Yesterday I wrote about Roemer’s observations of Jupiter’s moon Io, and how this demonstrated the speed of light was finite. I also noted that Roemer’s observations did not convince all astronomers that light had a finite speed.

You might think Roemer’s experiment is pretty conclusive, but keep in mind that his experiment was published in 1676. Kepler’s laws (upon which Roemer’s experiment relied) were first published in 1619, and Newton’s gravitational theory wasn’t published until 1687. Kepler’s laws were not fully accepted until after Newton’s work, and it wasn’t until the early 1700s that they were referred to as “laws.”

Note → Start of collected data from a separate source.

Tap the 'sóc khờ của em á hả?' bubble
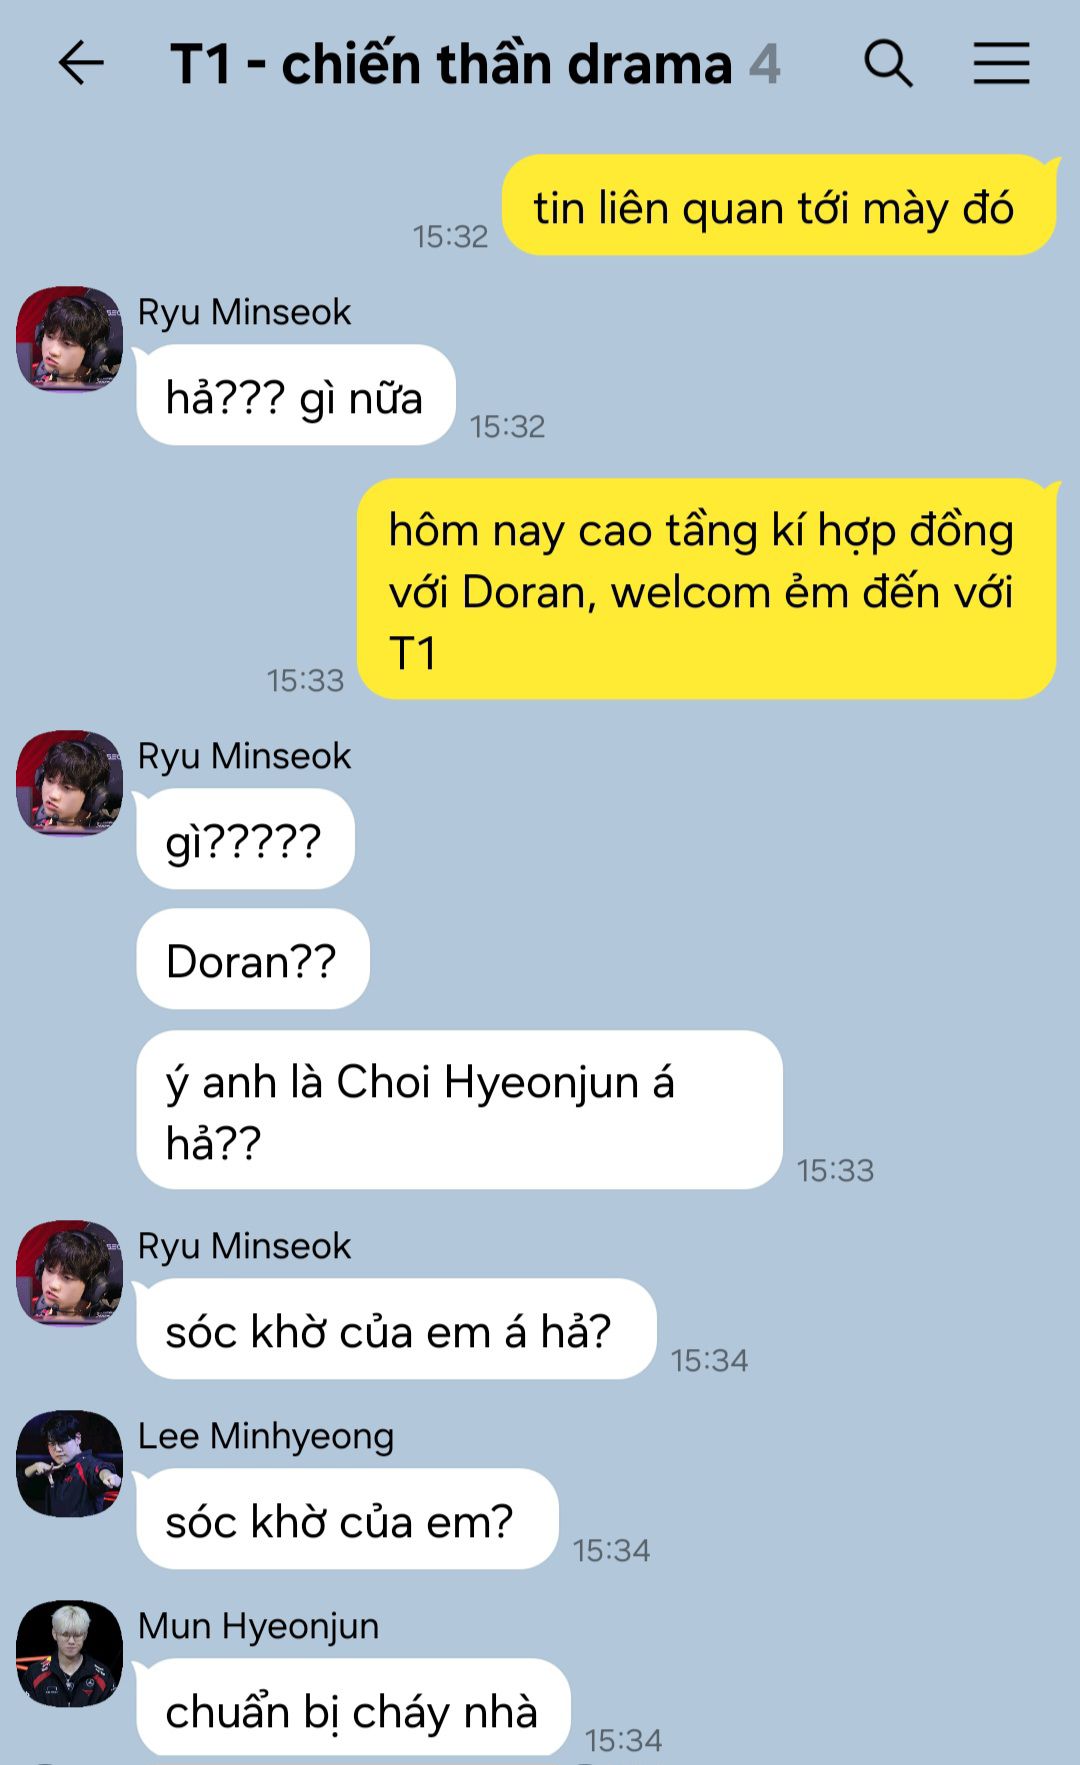1080x1765 pixels. point(396,1329)
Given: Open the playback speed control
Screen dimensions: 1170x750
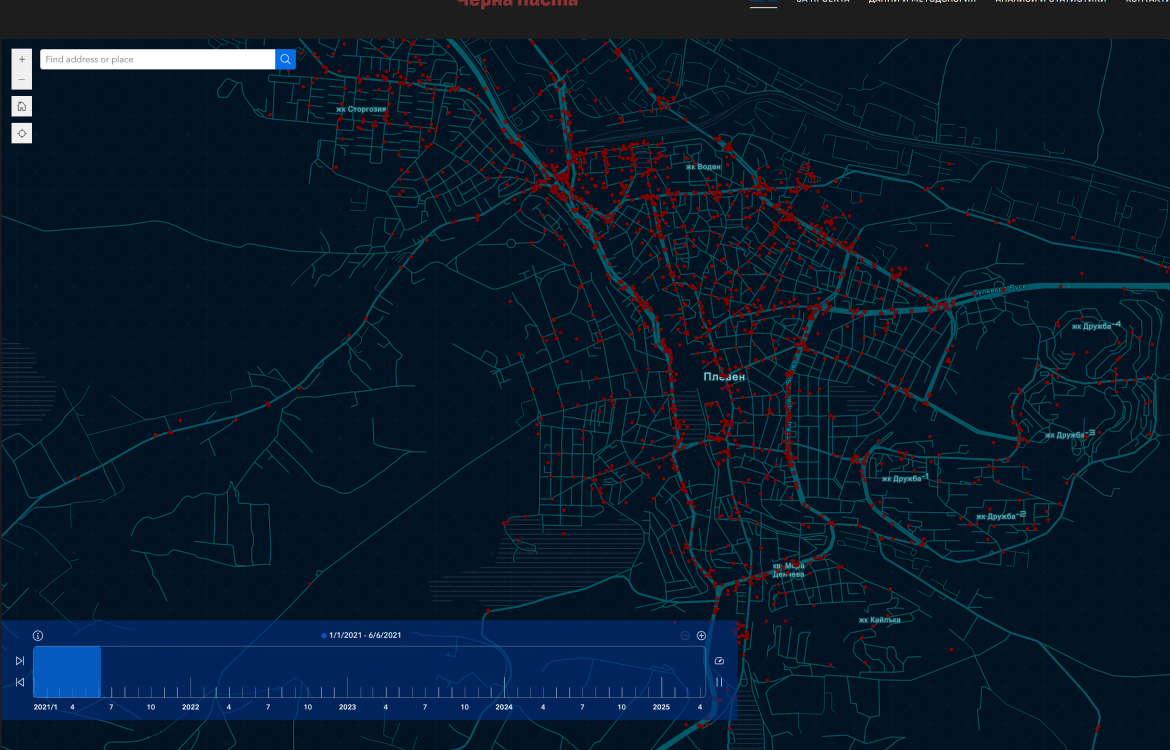Looking at the screenshot, I should point(719,661).
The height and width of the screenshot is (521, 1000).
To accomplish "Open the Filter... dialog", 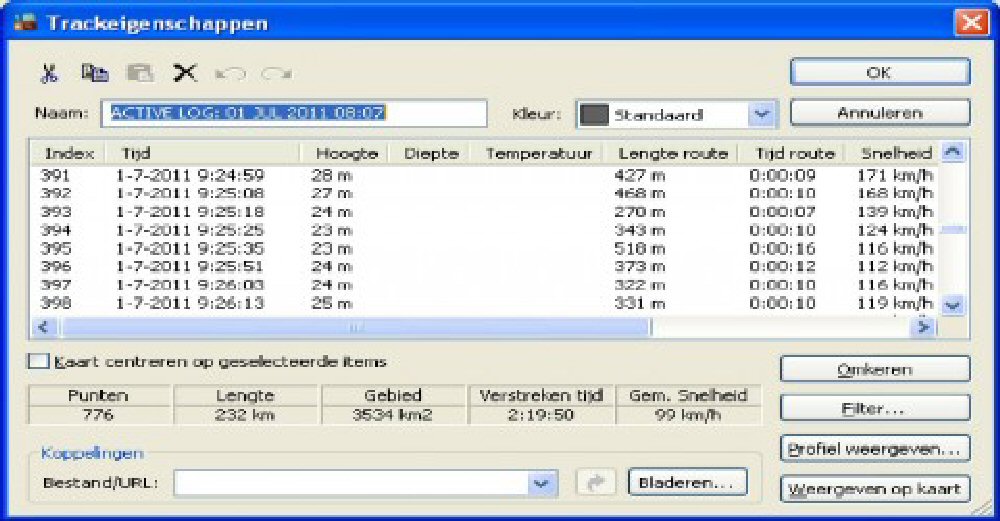I will click(874, 409).
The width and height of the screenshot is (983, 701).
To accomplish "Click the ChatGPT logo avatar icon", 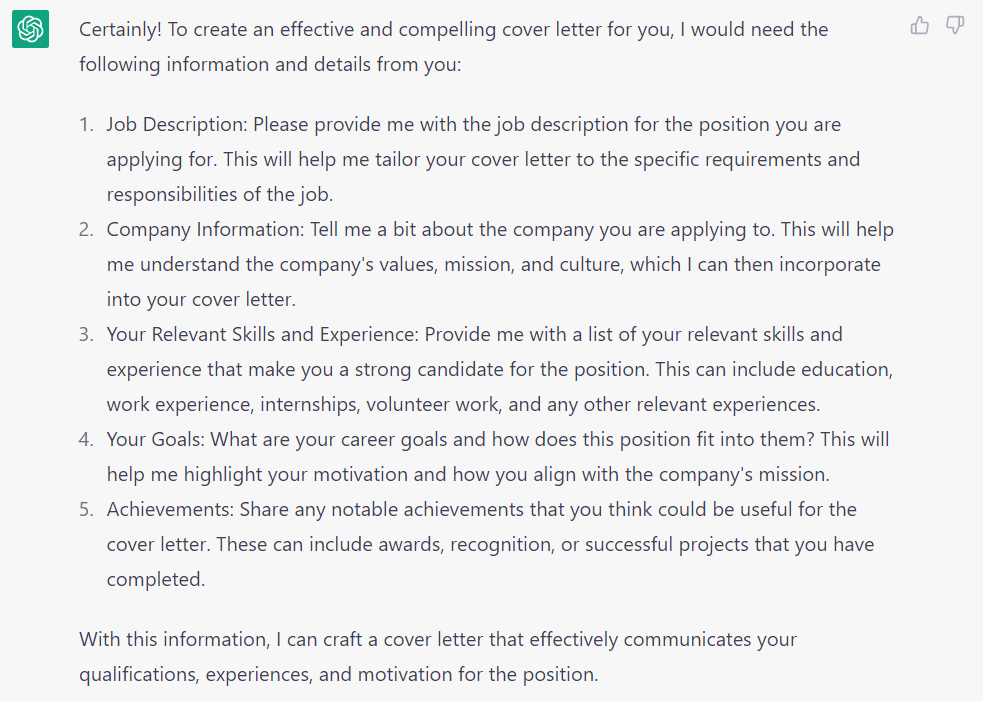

Roemer is typically credited with the first measurement of the speed of light, but it is an experiment by James Bradley that put the last nail in the coffin of instantaneous light. Bradley’s results were presented in a 1729 letter to Edmond Halley. The letter described a phenomenon known as stellar aberration.1

Bradley’s understanding of the effect assumed that light consisted of corpuscles, which are basically particles of light that aren’t affected by gravity. This means they would always move in a straight line. This would mean the motion of the Earth would cause a star to appear to be an a position that is slightly different from its actual position (as seen in the image below, though the angle is highly exaggerated).

A diagram showing stellar aberration. Brews ohare, CC BY-SA 3.0
A diagram showing stellar aberration.

The effect is similar to the effect of falling rain. If rain is falling straight down, then if you stand in the rain you see it fall straight down. But if you run in the rain, it appears to be falling slightly toward you. You are moving through the rain, but from your perspective it looks like the rain is falling from a point slightly ahead of you. The same effect is true for starlight. The motion of the Earth means the position of star appears shifted. If light traveled at infinite speed, then there would be no stellar aberration at all.

What’s interesting about Bradley’s observations is that he wasn’t trying to demonstrate that light had a finite speed. He was trying to prove that the Earth moves by observing the parallax of a star. If you hold your thumb up against a distant background, and look at it with one eye and then the other, your thumb will appear to shift against the background. This is known as parallax. The motion of the Earth around the Sun means that we observe stars from a slightly different perspective throughout the year. So nearby stars exhibit a parallax shift.

Bradley tried to measure parallax by observing the star gamma Draconis. With careful observation he was able to measure a shift. The same effect was observed for other stars, and the shifts were of the same amount. This meant the shift he observed couldn’t be due to parallax, since stars at different distances should have different parallax shifts. The observed shifts were also opposite of that expected for parallax. Eventually Bradley realized the shift was due to the finite speed of light.

So Bradley failed in his attempt to measure parallax (such attempts were not successful until 1838) but he was successful in demonstrating that the Earth moved. Sometimes you get the proof you seek, but not in the way you expect.

We now have a much more sophisticated understanding of light, and stellar aberration is known to be an effect of special relativity. We compensate for the effect when making observations from both ground-based and space-based telescopes.

Bradley’s observation was further step to understanding the nature of light. It also led to a number of theories about light and the luminiferous ether. But that’s a story for another day.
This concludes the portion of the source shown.